3. These environmental effects may limit future food production and make it unsustainable.
B. Topsoil erosion is a serious problem in parts of the world.
1. Soil erosion is the movement of soil components, especially surface litter and topsoil from one
place to another by the actions of wind and water.
2. Erosion of topsoil has two major harmful effects.
a. Loss of soil fertility through depletion of plant nutrients in topsoil.
b. Water pollution in nearby surface waters, where eroded topsoil ends up as sediment. This
can kill fish and shellfish and clog irrigation ditches, boat channels, reservoirs, and lakes.
3. By removing vital plant nutrients from topsoil and adding excess plant nutrients to aquatic
systems, we degrade the topsoil and pollute the water, and thus alter the carbon, nitrogen, and
phosphorus cycles.
C. Drought and human activities are degrading drylands.
1. Desertification in arid and semiarid parts of the world threatens livestock and crop contributions to
the world’s food supply.
2. Desertification occurs when the productive potential of topsoil falls by 10% or more because of a
combination of prolonged drought and human activities that expose topsoil to erosion.
3. In its 2007 report on the Status of the World’s Forests, the FAO estimated that some 70% of
world’s arid and semiarid lands used for agriculture are degraded and threatened by
desertification.
D. Excessive irrigation has serious consequences.
1. Irrigation is important in boosting productivity of farms; the roughly 20% of the world’s cropland
that is irrigated produces about 45% of the world’s food.
2. Most irrigation water is a dilute solution of various salts that are picked up as the water flows over
or through soil and rocks.
3. Repeated annual applications of irrigation water in dry climates lead to the gradual accumulation
of salts in the upper soil layers—a soil degradation process called salinization that stunts crop
growth, lowers crop yields, and can eventually kill plants and ruin the land.
4. Severe salinization has reduced yields on at least 10% of the world’s irrigated cropland, and
almost 25% of irrigated cropland in the United States, especially in western states
5. Irrigation can cause waterlogging, in which water accumulates underground and gradually raises
the water table; at least one-tenth of the world’s irrigated land suffers from waterlogging, and the
problem is getting worse.
6. Excessive irrigation contributes to depletion of groundwater and surface water supplies.
E. Agriculture contributes to air pollution and projected climate change.
1. Agricultural activities create a great deal of air pollution.

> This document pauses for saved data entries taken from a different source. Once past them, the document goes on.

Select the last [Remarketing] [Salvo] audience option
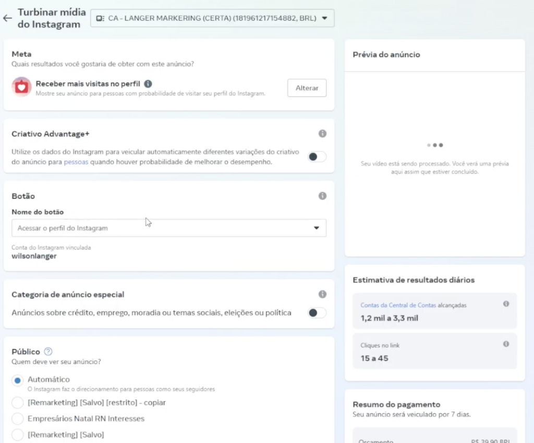 point(18,435)
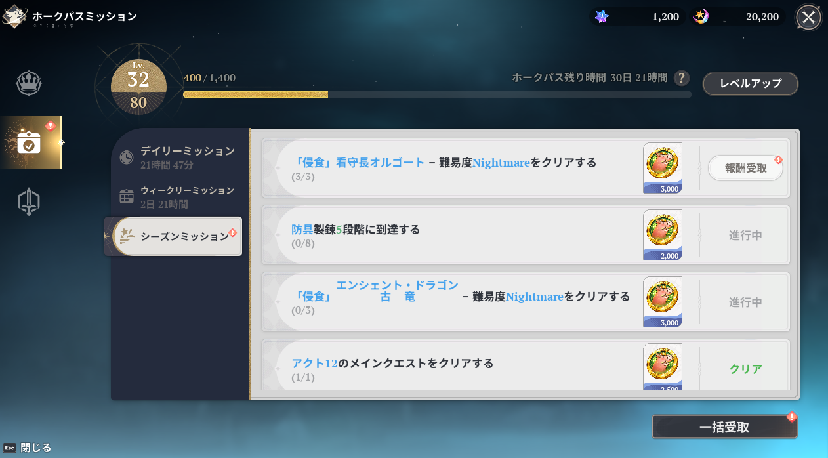
Task: Click 一括受取 to claim all rewards
Action: 724,427
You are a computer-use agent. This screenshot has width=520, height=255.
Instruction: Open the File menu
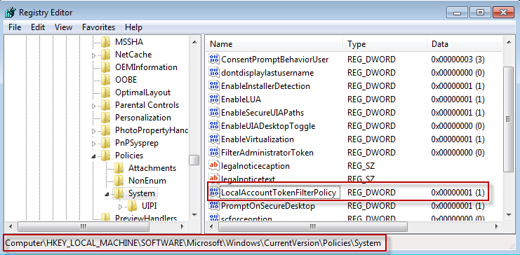(x=15, y=27)
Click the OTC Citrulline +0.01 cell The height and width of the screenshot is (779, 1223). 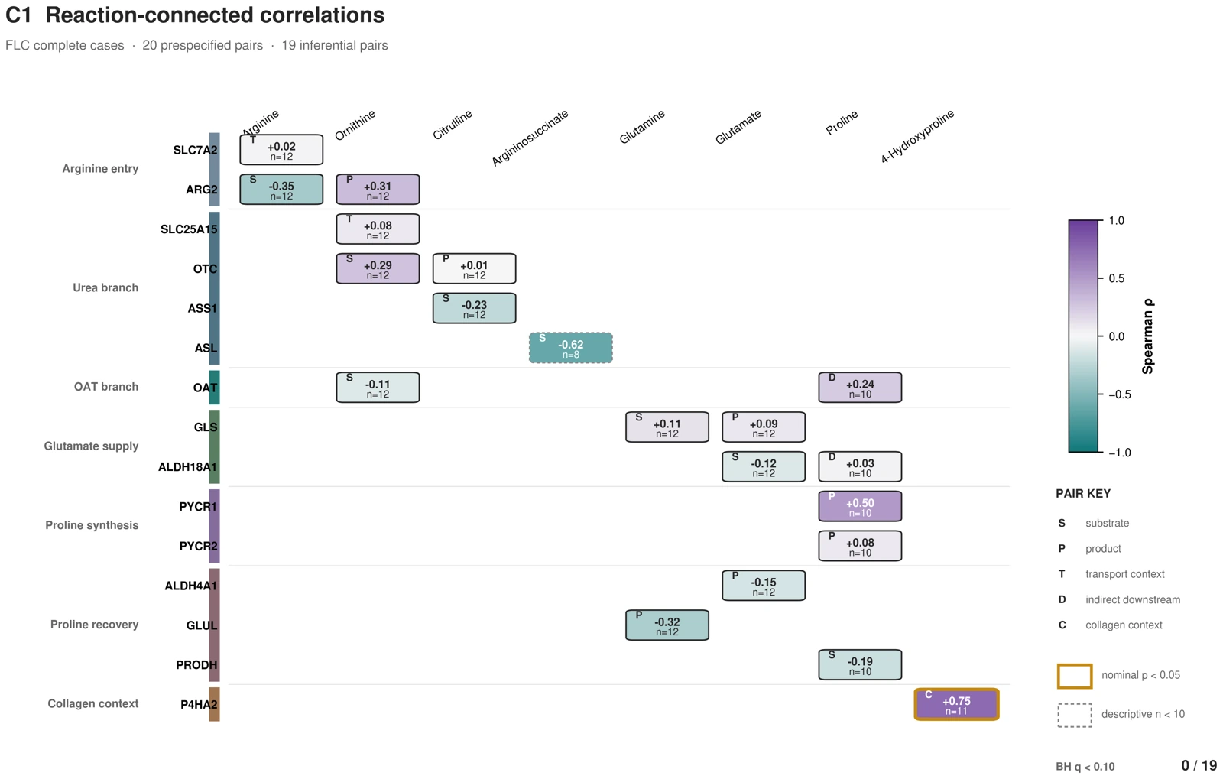pos(474,268)
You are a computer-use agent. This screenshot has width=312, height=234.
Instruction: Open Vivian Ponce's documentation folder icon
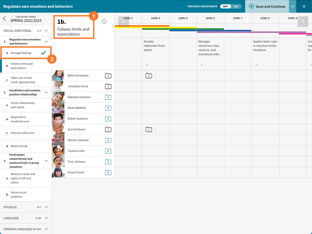click(x=108, y=173)
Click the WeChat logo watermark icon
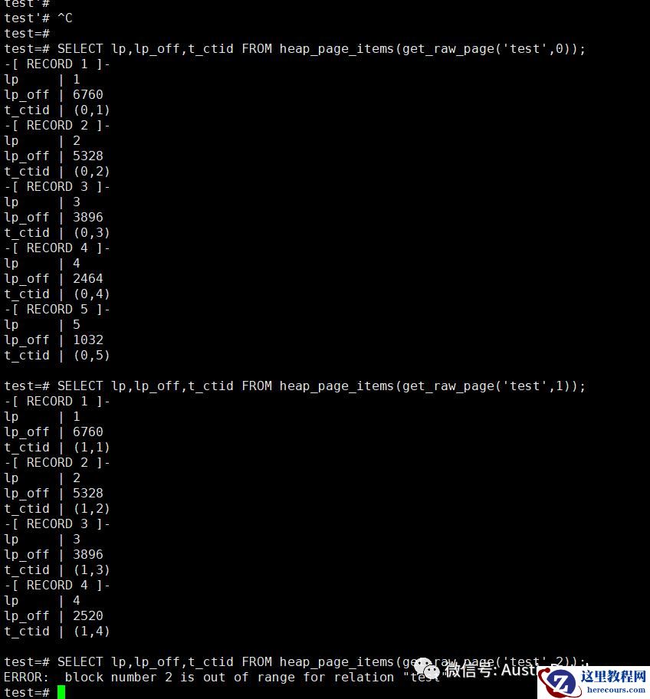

2. They also account for more than 25% of the human-generated emissions of carbon dioxide and
other greenhouse gases.
3. Industrialized livestock production alone generates about 18% of the world’s greenhouse gases;
cattle and dairy cows release the greenhouse gas methane and methane is generated by liquid
animal manure stored in waste lagoons.
4. Nitrous oxide, with about 300 times the warming capacity of CO2 per molecule, is released in
huge quantities by synthetic inorganic fertilizers as well as by livestock manure.
F. Food and biofuel production systems have caused major losses of biodiversity.
1. Natural biodiversity and some ecological services are threatened when forests are cleared and
grasslands are plowed up and replaced with croplands used to produce food or biofuels, such as
ethanol.
2. There is increasing loss of agrobiodiversity, the world’s genetic variety of animal and plant
species.
3. In the United States, about 97% of the food plant varieties that were available to farmers in the
1940s no longer exist, except perhaps in small amounts in seed banks and in the backyards of a
few gardeners.
4. The world’s genetic “library,” which is critical for increasing food yields, is rapidly shrinking.
G. There is controversy over genetically engineered foods.
1. Controversy has arisen over the use of genetically modified (GM) food and other products of
genetic engineering.
2. Its producers and investors see GM food as a potentially sustainable way to solve world hunger
problems and improve human health.
3. Some critics consider it potentially dangerous “Frankenfood.”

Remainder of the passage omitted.